Friday, July 29, 2022

Gritty

This week's PNW heat wave (temps reached into the 90s) has me feeling a bit gritty. Hence this repost from 2009.

Hearing Richard Price extolled again and again on Fresh Air for his mastery of dialogue, I decided to venture into the section of the library where many of the dust jacket blurbs proclaim “gritty.” I begrudgingly picked up Samaritan and rushed back two days later for Lush Life

Samaritan proves you can go home again but may get a severe concussion as a result. Ray Mitchell returns to his home town after a stint as a Hollywood writer and soon ends up in the ICU after being attacked in his apartment. He refuses to name his attacker but a childhood friend, now detective, Nerese Ammons is determined to make an arrest regardless. 

Lush Life takes place on the Lower East Side, where every bartender has a screenplay under the bar and every waiter has a casting call after work. When a mugging goes awry leaving one up and comer dead, detectives aren’t sure who’s telling the real story and who’s just acting the part. 

Can’t afford to go see the latest summer blockbuster? Price provides an action-packed thrill with dialogue you’ll probably be hearing in next summer’s box office hit.

Friday, July 15, 2022

Under the Same Sky, But Different

“The sky was magnificent. I have always loved the sky and I do not take notice of it often enough.”

So writes one of the characters in Meet Me at the Museum by Anne Youngson. But it also aptly describes the past week I’ve spent in Colorado Springs.
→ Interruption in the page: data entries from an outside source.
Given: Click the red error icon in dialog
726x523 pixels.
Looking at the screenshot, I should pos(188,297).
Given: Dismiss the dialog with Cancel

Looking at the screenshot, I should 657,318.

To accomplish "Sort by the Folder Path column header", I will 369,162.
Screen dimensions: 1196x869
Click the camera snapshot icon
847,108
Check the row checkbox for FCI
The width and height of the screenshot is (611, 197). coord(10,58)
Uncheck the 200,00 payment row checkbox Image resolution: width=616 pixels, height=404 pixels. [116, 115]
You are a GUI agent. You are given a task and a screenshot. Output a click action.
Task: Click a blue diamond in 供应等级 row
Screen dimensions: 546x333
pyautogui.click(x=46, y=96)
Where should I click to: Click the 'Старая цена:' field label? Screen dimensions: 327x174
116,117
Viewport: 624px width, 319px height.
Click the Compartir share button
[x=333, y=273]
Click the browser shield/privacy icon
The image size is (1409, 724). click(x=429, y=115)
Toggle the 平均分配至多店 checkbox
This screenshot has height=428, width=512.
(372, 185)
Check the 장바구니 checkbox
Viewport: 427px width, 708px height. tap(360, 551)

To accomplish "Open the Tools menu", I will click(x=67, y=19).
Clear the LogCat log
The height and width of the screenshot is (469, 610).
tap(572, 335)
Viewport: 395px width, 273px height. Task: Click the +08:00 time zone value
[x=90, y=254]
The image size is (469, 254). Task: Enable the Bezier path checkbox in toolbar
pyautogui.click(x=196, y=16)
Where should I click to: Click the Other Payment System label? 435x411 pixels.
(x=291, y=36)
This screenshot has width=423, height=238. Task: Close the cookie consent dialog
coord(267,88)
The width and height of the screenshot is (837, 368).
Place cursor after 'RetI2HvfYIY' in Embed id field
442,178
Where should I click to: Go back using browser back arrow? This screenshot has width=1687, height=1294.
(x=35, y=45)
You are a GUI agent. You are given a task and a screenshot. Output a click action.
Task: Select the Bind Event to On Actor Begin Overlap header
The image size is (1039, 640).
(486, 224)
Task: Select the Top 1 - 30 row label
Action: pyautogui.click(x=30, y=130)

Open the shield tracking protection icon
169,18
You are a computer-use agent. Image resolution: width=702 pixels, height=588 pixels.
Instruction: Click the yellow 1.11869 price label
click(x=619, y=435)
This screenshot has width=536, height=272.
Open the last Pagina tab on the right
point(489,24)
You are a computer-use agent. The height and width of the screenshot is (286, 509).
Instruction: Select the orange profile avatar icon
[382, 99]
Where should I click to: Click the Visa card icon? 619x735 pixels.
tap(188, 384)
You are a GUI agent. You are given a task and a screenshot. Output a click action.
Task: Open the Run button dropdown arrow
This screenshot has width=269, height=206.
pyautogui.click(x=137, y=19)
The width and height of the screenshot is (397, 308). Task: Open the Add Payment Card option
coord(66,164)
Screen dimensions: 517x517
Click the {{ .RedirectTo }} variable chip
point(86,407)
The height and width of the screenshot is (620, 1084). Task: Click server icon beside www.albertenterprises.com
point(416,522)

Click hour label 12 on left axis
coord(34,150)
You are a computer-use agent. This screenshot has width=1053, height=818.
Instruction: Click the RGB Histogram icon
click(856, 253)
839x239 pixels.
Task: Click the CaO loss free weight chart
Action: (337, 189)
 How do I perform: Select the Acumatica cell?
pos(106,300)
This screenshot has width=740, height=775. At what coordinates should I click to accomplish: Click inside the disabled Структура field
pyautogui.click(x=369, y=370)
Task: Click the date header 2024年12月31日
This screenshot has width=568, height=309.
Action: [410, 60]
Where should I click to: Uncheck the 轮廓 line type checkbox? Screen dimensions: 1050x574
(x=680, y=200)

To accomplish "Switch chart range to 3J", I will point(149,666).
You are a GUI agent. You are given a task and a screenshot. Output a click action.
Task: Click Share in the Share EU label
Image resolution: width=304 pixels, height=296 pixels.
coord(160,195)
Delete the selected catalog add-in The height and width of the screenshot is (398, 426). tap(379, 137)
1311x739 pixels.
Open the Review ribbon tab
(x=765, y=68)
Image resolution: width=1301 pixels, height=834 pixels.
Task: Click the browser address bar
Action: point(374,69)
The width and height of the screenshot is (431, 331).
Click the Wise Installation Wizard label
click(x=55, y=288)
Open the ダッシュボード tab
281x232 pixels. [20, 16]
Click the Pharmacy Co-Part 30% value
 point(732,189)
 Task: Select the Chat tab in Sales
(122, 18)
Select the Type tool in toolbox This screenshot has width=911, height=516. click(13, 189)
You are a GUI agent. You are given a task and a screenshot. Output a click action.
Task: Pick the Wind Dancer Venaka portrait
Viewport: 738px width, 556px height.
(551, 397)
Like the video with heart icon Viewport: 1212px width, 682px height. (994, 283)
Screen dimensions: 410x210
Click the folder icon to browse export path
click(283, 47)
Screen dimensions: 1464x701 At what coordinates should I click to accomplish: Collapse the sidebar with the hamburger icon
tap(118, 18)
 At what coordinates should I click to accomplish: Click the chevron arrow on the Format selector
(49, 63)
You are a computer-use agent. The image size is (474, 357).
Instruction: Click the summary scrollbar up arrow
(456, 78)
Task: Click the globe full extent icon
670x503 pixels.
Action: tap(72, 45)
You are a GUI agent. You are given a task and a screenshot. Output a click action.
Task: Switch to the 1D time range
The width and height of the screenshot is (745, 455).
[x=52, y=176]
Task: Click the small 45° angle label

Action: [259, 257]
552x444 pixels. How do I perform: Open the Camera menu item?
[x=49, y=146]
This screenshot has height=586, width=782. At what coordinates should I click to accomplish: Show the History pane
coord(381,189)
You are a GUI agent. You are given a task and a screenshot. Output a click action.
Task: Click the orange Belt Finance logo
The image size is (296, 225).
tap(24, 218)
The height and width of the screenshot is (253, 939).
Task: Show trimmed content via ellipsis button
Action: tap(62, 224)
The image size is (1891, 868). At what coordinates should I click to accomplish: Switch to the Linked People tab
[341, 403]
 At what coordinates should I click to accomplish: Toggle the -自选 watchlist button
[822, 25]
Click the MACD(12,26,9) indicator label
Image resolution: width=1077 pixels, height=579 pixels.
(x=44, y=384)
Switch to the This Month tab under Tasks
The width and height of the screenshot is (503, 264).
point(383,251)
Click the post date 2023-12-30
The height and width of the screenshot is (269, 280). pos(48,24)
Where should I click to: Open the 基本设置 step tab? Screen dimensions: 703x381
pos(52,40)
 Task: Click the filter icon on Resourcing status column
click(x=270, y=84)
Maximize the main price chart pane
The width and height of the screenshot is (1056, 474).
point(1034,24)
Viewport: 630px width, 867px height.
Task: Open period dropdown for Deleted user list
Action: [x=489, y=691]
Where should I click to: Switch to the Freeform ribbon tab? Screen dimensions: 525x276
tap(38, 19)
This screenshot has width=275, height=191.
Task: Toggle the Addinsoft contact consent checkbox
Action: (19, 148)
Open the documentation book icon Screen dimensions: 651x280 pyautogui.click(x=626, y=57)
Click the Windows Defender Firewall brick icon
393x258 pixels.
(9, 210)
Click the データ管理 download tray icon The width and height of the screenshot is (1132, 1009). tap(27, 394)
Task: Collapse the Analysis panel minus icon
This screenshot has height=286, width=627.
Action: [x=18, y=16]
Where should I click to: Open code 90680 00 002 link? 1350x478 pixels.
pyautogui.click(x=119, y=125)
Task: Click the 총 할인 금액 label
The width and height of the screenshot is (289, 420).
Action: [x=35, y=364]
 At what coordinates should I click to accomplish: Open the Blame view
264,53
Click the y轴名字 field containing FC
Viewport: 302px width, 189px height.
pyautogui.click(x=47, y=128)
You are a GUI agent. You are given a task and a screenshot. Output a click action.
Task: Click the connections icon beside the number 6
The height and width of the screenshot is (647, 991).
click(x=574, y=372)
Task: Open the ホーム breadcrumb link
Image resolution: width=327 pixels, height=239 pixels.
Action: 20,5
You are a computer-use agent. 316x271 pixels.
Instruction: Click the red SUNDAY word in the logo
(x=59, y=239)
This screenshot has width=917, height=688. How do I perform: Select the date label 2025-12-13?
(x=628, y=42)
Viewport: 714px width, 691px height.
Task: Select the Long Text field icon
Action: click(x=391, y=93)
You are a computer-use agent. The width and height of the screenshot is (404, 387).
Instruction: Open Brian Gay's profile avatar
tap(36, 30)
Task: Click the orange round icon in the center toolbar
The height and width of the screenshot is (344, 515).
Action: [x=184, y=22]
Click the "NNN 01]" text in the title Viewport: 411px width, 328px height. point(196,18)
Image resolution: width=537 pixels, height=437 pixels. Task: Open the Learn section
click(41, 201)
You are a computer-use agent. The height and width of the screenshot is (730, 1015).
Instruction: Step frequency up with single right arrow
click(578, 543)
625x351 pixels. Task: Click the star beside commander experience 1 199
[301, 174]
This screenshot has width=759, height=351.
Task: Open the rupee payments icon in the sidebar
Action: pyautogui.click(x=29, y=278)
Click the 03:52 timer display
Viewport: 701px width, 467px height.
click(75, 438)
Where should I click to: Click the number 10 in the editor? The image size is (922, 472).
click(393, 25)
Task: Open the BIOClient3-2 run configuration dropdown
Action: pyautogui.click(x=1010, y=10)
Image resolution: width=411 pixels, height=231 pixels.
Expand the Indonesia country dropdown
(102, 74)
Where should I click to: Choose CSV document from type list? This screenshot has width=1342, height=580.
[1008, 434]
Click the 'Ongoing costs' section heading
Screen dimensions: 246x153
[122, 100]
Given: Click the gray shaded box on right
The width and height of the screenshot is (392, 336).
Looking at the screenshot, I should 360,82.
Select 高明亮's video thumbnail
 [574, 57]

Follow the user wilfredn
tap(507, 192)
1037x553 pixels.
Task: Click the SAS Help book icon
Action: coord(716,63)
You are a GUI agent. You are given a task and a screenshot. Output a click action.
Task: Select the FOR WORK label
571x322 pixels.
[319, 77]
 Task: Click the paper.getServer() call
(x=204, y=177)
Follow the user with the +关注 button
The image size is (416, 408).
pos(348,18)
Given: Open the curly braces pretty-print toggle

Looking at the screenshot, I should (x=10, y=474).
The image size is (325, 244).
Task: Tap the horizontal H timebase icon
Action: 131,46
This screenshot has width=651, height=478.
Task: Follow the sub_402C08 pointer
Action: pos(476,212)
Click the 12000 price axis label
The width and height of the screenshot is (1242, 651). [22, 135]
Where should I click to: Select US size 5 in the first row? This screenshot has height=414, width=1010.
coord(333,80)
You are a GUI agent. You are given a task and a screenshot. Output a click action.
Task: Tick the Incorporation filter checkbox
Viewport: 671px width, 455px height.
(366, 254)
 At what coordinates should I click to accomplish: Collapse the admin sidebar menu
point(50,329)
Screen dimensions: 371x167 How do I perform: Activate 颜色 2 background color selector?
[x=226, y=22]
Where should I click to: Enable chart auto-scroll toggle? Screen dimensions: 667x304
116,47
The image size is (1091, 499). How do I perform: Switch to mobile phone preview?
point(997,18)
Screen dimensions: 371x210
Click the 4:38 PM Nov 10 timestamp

When not out hiking under brilliant blue skies, listening to cowboy songs under the stars, or exploring the neighborhood under threatening thunderstorms, I found myself dipping in and out of this epistolary novel.

Anders is a Danish curator. Tina is an English farmer’s wife. Tina writes to his museum to inquire after its famous artifact, the Tollund Man, that she remembers studying as a schoolgirl. Although their initial letters explore the history of this amazing find, they soon relate more mundane details of their daily life. The mundane turns profound as Anders reveals he is a widower and Tina shares she is unhappy in her marriage. Over the course of the novel, two strangers grow perilously intimate despite having never met in person. What begins as a curiosity leaves both their worlds irrevocably changed.

Friday, July 1, 2022

Firsts

On my son’s first birthday, he experienced his first ice cream sandwich. I’m sure we have a picture somewhere of his blissful grin in a face covered in melted ice cream and smeared chocolate. The summer my daughter turned seven she rode a bicycle for the first time without training wheels. Since we lived on a hill that descended into a busy street, she was mostly confined to big lazy circles in the street in front of our house. In a few weeks, they will both make their first plane trip, unaccompanied by any adults, to Austin to visit their grandparents.

I heard an excerpt from an interview with Jenny Han the other day where she mentioned something like “Firsts are best because they are beginnings.” That’s partly why she is drawn to writing about teenagers. And why we, as adult readers, are drawn to YA fiction. If you haven’t read Han's trilogy, The Summer I Turned Pretty, start there. Then you can watch the melodramatic, but nonetheless engrossing, series adapted from the books that was just released on Prime.

If you still haven’t gotten your fill of firsts, then I recommend Breathless by Jennifer Niven. Claude and her mother are “banished” to an island off the coast of Georgia the summer after her senior year after her parents separate. With little to no cell service, she can’t rely on the text support of her best friend (who she loves more than “libraries and sunshine and boys with guitars”), so she turns to the other young people in her midst. An encounter with Miah starts off as a welcome distraction, but soon forces her to face her issues with trust and acceptance.

What is your favorite "first" fiction?